Backend microservices
Four services — core, dbmanager, master and user — sharing config, middleware and utilities via file: dependencies.
AI service
Curriculum, quiz, poll and survey generation from versioned prompt files, plus the recommender and its scheduled jobs.
Architecture
Three parts. A Next.js web application with 49 top-level routes and 22 role-scoped route trees, so role differences were a routing and permission concern rather than conditionals scattered through a single dashboard. Node/Express microservices behind it, sharing internal core packages (config, lib, middleware, server, utils) plus a dbmanager through file: dependencies, so cross-cutting changes landed in one place. And a FastAPI AI service, which is where the interesting decisions were. Prompts were files in the repository, not strings in code: 22 of them, carrying explicit version suffixes and a separate variant per batch for the newer model, which makes a model migration a reviewable diff and ties an output change to a specific prompt change. The recommender was deliberately classical rather than another model call — content-based KNN with a real evaluation harness beside it (an evaluated-algorithm wrapper, an evaluation data split, an evaluator and a metrics module) so recommendation quality could be measured offline before shipping. The service was layered explicitly: database access, encryption, exceptions, cron, image-to-script, project library, prompts and utilities each their own layer. The front end carried Jest and Testing Library, which is not universal on projects of this age.
Stack
- Web app
- Next.js 13
- React 18
- Apollo Client + GraphQL
- Redux Toolkit
- Backend microservices
- Node
- Express
- shared internal core packages
- AI service
- Python
- FastAPI
- OpenAI
- PostgreSQL
- Integrations
- OpenAI — generation for curricula, quizzes, polls and surveys
- VideoSDK — live video sessions inside the web app
- Socket.IO — realtime updates
- GraphQL via Apollo Client — the web app's data layer
- AWS SDK and node-cron — scheduled backend work
- PostgreSQL — shared state across the services
Scale
Counts that can be re-derived from the same repositories. Nothing here is a business result — a repository cannot evidence one.

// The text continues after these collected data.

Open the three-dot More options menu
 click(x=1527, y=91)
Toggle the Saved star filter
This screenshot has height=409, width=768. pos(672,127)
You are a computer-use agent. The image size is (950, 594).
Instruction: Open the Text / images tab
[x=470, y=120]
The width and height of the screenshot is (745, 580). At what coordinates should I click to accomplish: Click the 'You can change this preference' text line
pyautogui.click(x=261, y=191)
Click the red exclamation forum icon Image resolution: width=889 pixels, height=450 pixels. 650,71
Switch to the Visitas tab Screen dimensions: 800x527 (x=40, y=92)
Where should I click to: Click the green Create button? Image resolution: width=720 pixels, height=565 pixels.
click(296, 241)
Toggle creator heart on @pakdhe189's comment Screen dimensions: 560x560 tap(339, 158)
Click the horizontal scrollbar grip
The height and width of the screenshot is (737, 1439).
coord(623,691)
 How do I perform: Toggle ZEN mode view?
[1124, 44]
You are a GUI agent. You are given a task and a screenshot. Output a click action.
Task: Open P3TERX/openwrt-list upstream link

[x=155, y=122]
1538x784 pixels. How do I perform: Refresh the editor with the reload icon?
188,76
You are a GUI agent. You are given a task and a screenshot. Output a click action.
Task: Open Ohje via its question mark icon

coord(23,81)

- 1,593 commits across three repositories (1,031 + 394 + 168).
- 49 top-level web routes and 22 role-scoped route trees.
- 22 versioned prompt files.
- 5 modules in the recommender's evaluation harness.
Where the evidence stops
- The generated curriculum content itself — the client's actual product — is not described.
- No business outcome is claimed.
Evidence
Each statement above, and the artefact it was read from. The client cannot be named, so the sources are given instead.
1,593 commits across three repositories.
Sourcesum of history.totalCount on each repository's default branch (1,031 + 394 + 168)
22 versioned prompt files, with explicit version suffixes and per-batch model variants.
Sourcebackend/prompts_layer/ directory listing in the AI service
22 role-scoped route trees.
Sourcepages/[role]/ directory listing in the web application
49 top-level web routes.
Sourcepages/ directory listing in the web application
The recommender's evaluation harness is 5 modules — ContentKNN, EvaluatedAlgorithm, EvaluationData, Evaluator, Rec_Metrics.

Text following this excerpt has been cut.